HOWTO CLUSTER SETUP.txt

This file is part of PyBroMo: a single-molecule Brownian motion diffusion 
simulator for confocal smFRET experiments:

* http://opensmfs.github.io/PyBroMo/


Introduction
============
This is a quick howto of how to setup an IPython cluster.
For more info refer to the IPython documentation:

http://ipython.org/ipython-doc/dev/parallel/parallel_process.html

Requirements
============

You need to install IPython. The easiest way is to get it through
a scientific python distribution, like Anaconda.

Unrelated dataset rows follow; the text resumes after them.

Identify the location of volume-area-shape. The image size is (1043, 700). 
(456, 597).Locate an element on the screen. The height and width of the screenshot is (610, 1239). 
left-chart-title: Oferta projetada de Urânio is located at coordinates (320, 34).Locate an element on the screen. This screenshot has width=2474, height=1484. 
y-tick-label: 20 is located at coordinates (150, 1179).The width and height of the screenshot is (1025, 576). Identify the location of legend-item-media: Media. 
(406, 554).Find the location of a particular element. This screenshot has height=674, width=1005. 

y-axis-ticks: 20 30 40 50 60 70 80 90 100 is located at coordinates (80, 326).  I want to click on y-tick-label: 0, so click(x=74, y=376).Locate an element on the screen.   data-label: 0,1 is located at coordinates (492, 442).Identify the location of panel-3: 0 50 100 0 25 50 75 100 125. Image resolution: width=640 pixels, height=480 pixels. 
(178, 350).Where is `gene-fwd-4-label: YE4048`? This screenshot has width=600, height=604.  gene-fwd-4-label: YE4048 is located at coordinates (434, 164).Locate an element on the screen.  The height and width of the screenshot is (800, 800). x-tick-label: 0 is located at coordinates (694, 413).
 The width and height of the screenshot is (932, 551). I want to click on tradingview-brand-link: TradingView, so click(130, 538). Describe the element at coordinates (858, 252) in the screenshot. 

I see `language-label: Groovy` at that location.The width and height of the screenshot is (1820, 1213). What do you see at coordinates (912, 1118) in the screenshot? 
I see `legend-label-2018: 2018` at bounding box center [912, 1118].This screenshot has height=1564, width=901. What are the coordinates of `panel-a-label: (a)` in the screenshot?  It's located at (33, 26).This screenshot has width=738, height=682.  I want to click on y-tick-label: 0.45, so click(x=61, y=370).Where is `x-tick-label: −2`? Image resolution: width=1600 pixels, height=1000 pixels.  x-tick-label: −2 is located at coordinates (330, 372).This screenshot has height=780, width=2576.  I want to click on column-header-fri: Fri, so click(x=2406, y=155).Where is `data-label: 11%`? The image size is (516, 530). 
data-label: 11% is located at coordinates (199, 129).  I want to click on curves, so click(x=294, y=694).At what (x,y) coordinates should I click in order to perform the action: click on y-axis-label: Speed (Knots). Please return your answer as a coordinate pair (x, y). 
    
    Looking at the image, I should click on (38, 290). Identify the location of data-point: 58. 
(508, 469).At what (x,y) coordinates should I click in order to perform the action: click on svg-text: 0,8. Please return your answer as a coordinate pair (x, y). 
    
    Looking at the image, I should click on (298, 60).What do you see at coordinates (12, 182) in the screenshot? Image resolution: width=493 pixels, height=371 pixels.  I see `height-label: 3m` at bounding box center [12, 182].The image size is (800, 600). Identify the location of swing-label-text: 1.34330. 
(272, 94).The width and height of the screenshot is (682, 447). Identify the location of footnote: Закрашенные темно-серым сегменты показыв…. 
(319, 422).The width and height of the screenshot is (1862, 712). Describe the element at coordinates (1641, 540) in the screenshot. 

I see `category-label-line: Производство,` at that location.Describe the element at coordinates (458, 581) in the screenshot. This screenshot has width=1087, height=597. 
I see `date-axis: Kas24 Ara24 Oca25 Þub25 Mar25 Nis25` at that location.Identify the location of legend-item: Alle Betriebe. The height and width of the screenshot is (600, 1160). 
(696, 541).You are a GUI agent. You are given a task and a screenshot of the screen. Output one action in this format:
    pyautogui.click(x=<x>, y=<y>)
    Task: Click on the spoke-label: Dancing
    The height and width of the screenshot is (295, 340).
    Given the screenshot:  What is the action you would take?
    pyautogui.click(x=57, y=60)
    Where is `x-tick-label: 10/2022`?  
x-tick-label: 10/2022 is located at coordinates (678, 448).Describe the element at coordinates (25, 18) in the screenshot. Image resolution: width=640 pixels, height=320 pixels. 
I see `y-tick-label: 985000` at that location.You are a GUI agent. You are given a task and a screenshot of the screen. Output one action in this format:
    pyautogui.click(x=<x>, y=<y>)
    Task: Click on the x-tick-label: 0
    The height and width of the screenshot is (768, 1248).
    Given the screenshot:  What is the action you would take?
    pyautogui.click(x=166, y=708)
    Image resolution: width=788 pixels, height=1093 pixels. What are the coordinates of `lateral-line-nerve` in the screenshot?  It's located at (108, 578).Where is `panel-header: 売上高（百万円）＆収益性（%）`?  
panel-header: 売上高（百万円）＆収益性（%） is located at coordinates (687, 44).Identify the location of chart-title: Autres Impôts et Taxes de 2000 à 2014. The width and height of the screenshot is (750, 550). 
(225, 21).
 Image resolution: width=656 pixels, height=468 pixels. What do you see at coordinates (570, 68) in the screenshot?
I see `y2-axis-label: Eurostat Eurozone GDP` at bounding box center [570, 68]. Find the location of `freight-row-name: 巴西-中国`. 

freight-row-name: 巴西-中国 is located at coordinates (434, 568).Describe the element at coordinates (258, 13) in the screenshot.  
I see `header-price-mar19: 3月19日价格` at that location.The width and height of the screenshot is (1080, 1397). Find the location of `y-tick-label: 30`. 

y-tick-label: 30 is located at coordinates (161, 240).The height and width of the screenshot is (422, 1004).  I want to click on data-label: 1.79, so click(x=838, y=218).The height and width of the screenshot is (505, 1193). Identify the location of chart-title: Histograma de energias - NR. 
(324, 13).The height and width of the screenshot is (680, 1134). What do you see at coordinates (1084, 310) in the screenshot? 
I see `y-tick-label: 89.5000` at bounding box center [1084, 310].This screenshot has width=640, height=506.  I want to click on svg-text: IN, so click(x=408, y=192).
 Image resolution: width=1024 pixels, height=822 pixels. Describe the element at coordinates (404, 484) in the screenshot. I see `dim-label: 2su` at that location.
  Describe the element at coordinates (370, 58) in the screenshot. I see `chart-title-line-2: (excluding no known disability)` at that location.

Parallel computing on a single machine
======================================

Method 1
--------

Launch the notebook server and, from the cluster tab, start 4 engines.

Method 2
--------
Open a terminal (cmd.exe) and type:

ipcluster start -n 4


Parallel computing on many machines (Windows 7)
===============================================

IPython docs:
http://ipython.org/ipython-doc/dev/parallel/parallel_process.html#starting-the-controller-and-engines-on-different-hosts

Here we configure 2 machines, one controller host that launch the simulation
and one "slave" host that performs the computation. This procedure can be 
extended to multiple "slave" machine just repeating this same configuration.

Windows note
------------
All the commands must be pasted in a cmd.exe terminal.

Setup the controller
--------------------

Only the first time we need to create an ipython profile.

    ipython profile create --parallel --profile=parallel

This command copies a new set of configuration files in 
IPYTHONDIR/profile_parallel, where IPYTHONDIR is usually a folder named 
.ipython in the user home folder (C:\Users\username\). These files can be 
customized to change the default behaviour, if needed.

Now, each time we want to start a parallel computation we begin starting
the controller:

    ipcontroller --profile=parallel --ip=169.232.130.141
	
(where you have to specify the controller ip address)
	
This command creates a file ipcontroller-engine.json that contains
the connection info that the other machines need in order to connect to the 
controller.
The file is located in IPYTHONDIR/profile_parallel/security.

We need to copy ipcontroller-engine.json to the computation machine. 
To automate this step I like to link the IPython folder into a Dropbox folder 
so that all the configuration files are automatically copied/updated on 
the different machines. 

Setup the "slave" machine
-------------------------

Also on the machine in which we run the computation it's useful to create
a profile (only the first time), with the same command as before:

    ipython profile create --parallel --profile=parallel
	
A new set of configuration files is created in
IPYTHONDIR/profile_parallel.

We can start a computation engine with the ipengine command, specifing the
path of the ipcontroller-engine.json file:

    ipengine --profile=parallel --file=C:\Data\user\software\Dropbox\ipython\profile_parallel\security\ipcontroller-engine.json
	
or, we can write the file name in the configuration file so we don't need
to write it every time. To do so, edit the file ipengine_config.py
found in the previously created profile folder (IPYTHONDIR/profile_parallel).
Find the line:

    #c.IPEngineApp.url_file = u''
	
remove the trailing # and write the ipcontroller-engine.json path, in our
example:

    c.IPEngineApp.url_file = u'C:\Data\user\software\Dropbox\ipython\profile_parallel\security\ipcontroller-engine.json'
	
Now to launch an engine simply type:

    ipengine --profile=parallel
	
It is suggested to launch as many engine as the number of cores. To launch
a second engine open a new terminal and type again the command, and so on.

To add another machine for computation just repeat the previous steps.

Launching the simulation
========================

Once the cluster is started (either in a single machine or on multiple 
machines) we are ready to launch a simulation.

On the controller machine start an IPython QtConsole or an 
IPython notebook using the profile "parallel":

    ipython qtconsole --profile=parallel
   
or 

    ipython notebook --profile=parallel

Then do:

from IPython.parallel import Client
rc = Client()
rc.ids

the last command shoud print the number of engines that were started.

Alternatively, if you have a qtconsole or notebook already started without
the profile parallel you can simply specify the path of the file
that contains the clients (engines) information. This file is 
ipcontroller-client.json (not -engines as before!) and is located in the 
profile folder. 

This trick is used by the PyBroMo notebooks so you don't need
to restart the notebook server after you launch the cluster.